• [Ausgewählter Auszug]
Interview

Bremer Abgeordneter Röwekamp: "Müssen eine europäische Antwort finden"

"Bedeutet mir viel": Bremer Politiker Röwekamp soll Verteidigungsausschuss führen

Bild: Radio Bremen

Der CDU-Politiker Thomas Röwekamp soll Vorsitzender des Verteidigungsausschusses werden. Bei buten un binnen erklärt er, wie er die deutsche Verteidigungspolitik mitgestalten will.

Herr Röwekamp, was bedeutet Ihnen die Wahl zum Vorsitzenden des Verteidigungsausschusses?

Das bedeutet mir sehr viel. Ich bin erst die zweite Legislaturperiode im Deutschen Bundestag, deswegen ehrt mich das Vertrauen, das meine Fraktion in mich setzt. Ich habe auch schon Zuspruch aus den anderen demokratischen Fraktionen bekommen. Das ist eine große Verantwortung, aber ich freue mich auf die kollegiale Zusammenarbeit.

Sie waren ja schon im Verteidigungsausschuss, wie fit sind sie in der Verteidigungspolitik?

• [Quellenmaterial]
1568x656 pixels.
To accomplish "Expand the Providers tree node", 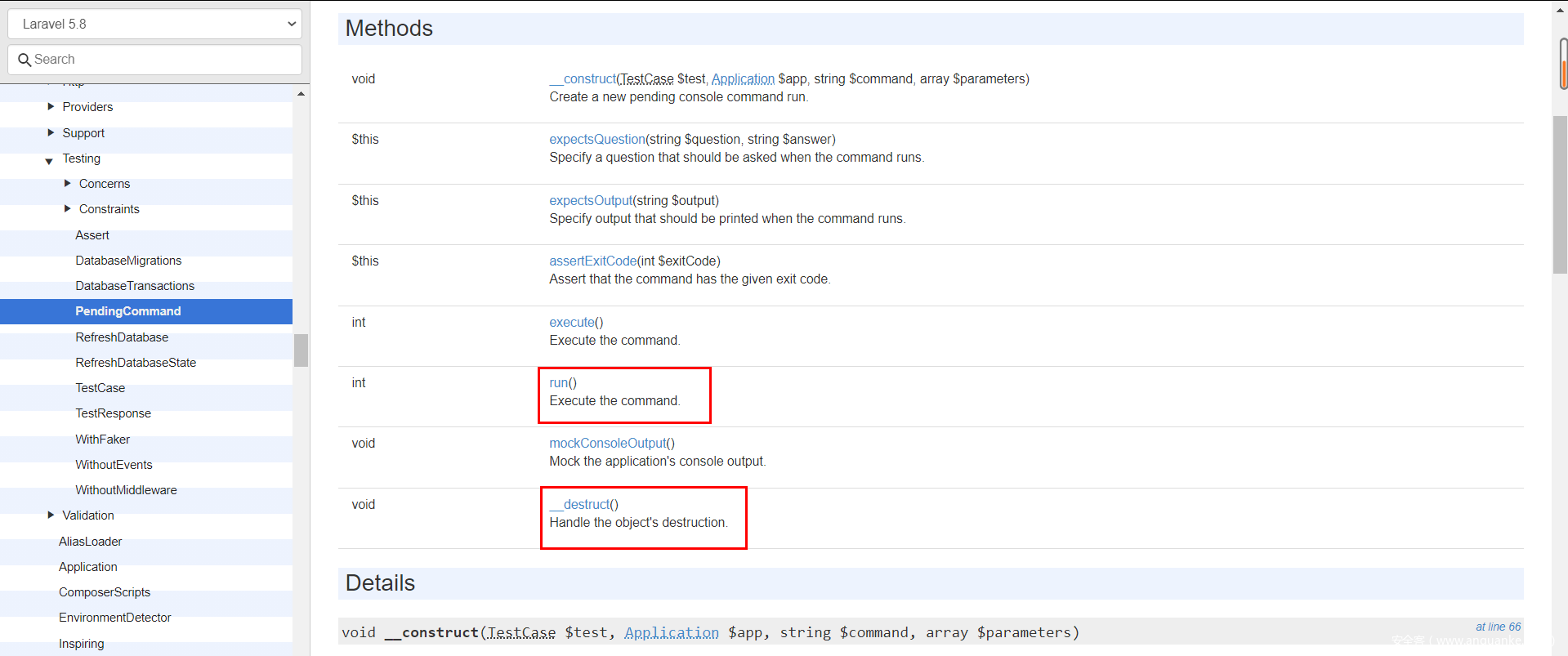I will [x=51, y=107].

• [Ziel]
In der wievielten Legislaturperiode sitzt Thomas Röwekamp nach eigener Aussage im Interview über den Verteidigungsausschuss im Deutschen Bundestag?

• [Lösung]
Er ist erst die zweite Legislaturperiode im Deutschen Bundestag.